Siang was recently awarded his well-earned doctorate from the Australian National University for his thesis which argued that the rise of the first kings and queens in this region was driven by increasing inequality, brought about the shift from hunter-gathering to agriculture.
His work has led to a more complex understanding of political economies in human societies; using the past to show what happens when individuals rise to power increasing inequality is left unchecked.

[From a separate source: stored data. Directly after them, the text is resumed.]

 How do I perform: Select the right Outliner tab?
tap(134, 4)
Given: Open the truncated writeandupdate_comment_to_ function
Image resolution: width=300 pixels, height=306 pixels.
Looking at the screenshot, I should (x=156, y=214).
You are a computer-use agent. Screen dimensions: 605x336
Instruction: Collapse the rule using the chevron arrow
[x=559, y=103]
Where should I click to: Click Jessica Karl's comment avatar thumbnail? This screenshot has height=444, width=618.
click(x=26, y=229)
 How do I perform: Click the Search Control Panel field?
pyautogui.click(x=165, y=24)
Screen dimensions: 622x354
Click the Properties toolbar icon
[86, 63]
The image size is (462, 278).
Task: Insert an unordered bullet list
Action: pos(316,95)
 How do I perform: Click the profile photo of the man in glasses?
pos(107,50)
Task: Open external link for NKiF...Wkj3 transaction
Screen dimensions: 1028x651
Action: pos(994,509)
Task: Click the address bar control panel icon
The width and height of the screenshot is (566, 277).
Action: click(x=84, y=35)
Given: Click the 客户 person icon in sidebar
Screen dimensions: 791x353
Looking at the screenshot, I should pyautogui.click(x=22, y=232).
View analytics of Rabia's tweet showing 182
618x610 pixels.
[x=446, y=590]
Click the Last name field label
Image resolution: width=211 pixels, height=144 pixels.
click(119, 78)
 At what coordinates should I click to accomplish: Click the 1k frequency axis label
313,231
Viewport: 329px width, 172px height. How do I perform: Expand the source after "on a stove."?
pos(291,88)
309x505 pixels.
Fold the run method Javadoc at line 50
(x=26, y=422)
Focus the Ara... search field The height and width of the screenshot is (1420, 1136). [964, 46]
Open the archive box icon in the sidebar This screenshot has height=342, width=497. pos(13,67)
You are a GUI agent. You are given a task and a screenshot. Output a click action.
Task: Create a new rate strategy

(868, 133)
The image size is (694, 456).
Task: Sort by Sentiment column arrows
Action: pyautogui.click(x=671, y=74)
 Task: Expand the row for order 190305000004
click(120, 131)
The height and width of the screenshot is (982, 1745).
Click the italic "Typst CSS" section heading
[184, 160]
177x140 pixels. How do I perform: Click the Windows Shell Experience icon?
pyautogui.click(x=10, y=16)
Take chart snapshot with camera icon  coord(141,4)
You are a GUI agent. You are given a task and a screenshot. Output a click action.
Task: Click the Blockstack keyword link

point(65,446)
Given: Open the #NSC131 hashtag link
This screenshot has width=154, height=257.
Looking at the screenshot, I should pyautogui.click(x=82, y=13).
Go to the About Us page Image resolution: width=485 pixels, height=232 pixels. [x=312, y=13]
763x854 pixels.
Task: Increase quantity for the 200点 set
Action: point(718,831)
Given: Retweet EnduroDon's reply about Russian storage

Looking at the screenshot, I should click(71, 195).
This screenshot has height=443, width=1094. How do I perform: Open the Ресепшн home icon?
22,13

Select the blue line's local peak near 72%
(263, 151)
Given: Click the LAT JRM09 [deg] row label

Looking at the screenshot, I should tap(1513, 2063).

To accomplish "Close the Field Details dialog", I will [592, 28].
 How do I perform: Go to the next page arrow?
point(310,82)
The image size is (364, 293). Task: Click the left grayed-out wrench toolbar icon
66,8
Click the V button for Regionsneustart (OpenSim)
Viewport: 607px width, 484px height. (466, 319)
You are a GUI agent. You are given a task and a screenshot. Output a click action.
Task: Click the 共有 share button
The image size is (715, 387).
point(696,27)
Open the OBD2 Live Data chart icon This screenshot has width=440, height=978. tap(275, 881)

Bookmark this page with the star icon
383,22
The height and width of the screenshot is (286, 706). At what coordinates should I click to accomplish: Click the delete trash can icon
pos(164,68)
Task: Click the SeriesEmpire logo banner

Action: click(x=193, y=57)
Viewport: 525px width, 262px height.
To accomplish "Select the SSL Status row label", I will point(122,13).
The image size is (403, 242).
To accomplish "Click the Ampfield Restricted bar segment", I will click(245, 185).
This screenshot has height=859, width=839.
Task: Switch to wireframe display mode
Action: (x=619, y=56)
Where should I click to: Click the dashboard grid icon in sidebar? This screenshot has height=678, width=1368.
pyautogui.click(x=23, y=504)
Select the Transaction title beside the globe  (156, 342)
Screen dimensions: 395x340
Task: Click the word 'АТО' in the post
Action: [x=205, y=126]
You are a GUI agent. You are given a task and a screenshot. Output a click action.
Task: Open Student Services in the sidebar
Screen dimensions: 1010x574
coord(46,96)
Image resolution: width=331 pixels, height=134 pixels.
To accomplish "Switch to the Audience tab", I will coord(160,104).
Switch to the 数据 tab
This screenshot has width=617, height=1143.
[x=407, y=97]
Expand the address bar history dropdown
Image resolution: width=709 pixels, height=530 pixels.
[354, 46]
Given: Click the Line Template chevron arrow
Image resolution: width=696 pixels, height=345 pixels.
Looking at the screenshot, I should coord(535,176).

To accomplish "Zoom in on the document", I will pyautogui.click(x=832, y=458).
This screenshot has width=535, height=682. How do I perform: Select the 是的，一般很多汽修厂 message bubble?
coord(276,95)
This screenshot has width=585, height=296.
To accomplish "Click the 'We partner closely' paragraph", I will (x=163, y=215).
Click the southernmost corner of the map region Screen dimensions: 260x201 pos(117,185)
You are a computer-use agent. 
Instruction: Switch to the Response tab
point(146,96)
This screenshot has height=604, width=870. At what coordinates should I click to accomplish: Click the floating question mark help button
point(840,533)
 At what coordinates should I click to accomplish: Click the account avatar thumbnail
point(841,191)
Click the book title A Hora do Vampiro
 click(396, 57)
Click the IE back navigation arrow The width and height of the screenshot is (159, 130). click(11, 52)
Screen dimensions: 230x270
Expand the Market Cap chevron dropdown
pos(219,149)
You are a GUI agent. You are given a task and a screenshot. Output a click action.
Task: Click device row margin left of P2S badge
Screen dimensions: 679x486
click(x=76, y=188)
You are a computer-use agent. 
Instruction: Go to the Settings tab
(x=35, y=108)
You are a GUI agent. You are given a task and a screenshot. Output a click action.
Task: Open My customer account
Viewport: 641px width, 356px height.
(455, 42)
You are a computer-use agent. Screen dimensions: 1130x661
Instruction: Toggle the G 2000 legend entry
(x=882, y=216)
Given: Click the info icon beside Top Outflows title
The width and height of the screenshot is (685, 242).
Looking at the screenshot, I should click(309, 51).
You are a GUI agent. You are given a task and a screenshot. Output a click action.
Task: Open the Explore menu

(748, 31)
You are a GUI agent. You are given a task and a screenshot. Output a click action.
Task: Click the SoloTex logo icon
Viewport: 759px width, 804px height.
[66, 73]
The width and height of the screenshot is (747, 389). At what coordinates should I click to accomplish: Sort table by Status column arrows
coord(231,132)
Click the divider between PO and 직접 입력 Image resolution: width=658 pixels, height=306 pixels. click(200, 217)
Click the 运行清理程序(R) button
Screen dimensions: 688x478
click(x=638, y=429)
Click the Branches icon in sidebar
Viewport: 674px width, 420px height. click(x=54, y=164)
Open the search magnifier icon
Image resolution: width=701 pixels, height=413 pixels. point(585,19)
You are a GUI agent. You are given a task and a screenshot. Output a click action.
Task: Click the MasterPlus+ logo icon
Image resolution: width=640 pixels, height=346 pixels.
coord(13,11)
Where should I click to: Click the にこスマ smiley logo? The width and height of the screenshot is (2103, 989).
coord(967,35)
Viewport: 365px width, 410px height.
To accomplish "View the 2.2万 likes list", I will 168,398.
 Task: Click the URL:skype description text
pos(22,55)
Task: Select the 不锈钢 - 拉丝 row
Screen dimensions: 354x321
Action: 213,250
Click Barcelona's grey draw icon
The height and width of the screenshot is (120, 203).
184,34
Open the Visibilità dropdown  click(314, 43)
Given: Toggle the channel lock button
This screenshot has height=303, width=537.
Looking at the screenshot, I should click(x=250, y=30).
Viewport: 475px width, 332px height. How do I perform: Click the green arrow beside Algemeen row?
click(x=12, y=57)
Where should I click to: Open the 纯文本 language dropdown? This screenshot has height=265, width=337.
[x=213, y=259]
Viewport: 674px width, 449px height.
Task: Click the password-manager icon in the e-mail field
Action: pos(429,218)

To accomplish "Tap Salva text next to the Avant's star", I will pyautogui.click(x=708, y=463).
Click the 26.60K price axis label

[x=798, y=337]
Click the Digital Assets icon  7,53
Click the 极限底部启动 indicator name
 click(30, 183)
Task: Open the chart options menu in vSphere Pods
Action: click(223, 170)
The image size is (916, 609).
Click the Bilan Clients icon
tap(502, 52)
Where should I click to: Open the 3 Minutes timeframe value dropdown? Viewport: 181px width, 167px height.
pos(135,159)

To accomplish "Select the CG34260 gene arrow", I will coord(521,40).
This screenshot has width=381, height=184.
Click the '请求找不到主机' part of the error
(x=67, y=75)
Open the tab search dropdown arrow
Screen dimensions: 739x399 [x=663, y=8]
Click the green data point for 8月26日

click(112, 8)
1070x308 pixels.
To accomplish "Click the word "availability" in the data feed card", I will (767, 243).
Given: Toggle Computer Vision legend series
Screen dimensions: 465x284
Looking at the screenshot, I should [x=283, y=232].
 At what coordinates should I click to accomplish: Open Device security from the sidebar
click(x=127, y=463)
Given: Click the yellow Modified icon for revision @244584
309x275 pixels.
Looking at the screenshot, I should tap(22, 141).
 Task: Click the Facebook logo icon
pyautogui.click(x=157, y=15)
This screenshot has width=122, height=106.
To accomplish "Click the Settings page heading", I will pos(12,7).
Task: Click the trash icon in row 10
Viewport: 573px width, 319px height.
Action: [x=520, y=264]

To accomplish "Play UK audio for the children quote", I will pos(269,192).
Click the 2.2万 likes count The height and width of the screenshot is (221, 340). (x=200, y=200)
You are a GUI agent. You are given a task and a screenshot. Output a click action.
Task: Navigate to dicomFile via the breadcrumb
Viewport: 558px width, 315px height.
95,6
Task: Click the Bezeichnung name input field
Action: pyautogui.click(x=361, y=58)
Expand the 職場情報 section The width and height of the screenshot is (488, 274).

Congratulations to Dr Lim and his impressive achievement and his contribution to such an important area of inquiry and the archaeology of the Asia-Pacific.
Thesis title
“Ceramic Variability, Social Complexity and the Political Economy in Iron Age Cambodia and Mainland Southeast Asia (c. 500 BC-AD 500)”
Abstract
“This thesis investigates and defines the material processes underlying this important phase of socio-organizational intensification by identifying and analysing variation and distribution patterns in the production and consumption of both burial and occupation ceramics from three Iron Age mortuary sites in northwestern Cambodia - Phum Sophy (c. AD 87-562), Phum Lovea (c. 3 BC-AD 539) and Prei Khmeng (c. AD 23-623) - through the theoretical lens of the political economy. Patterns derived from these sites are not only compared with burial ceramic typologies from another contemporaneous site of Non Ban Jak (Mortuary Phases 1 and 2) in Thailand (c. AD 220-820), but also interpreted within the broader context of Iron Age socio-organizational intensification across other Mainland Southeast Asian sites for a wider regional perspective. As such, this thesis examines the correlation between these patterns and differential mortuary wealth in order to test its hypothesis: that the political economy - specifically the wealth-finance sector and the inequality it generates - is the primary driver of socio-organizational intensification and change during the Iron Age on Mainland Southeast Asia. In doing so, this thesis not only demonstrates the utility of both ceramic petrography and the chaine operatoire approach in identifying emic and nuanced ceramic typologies in archaeology, but also the capacity and potential of archaeological ceramics in illuminating the social dynamics and mechanisms involved in the evolution of complex societies.”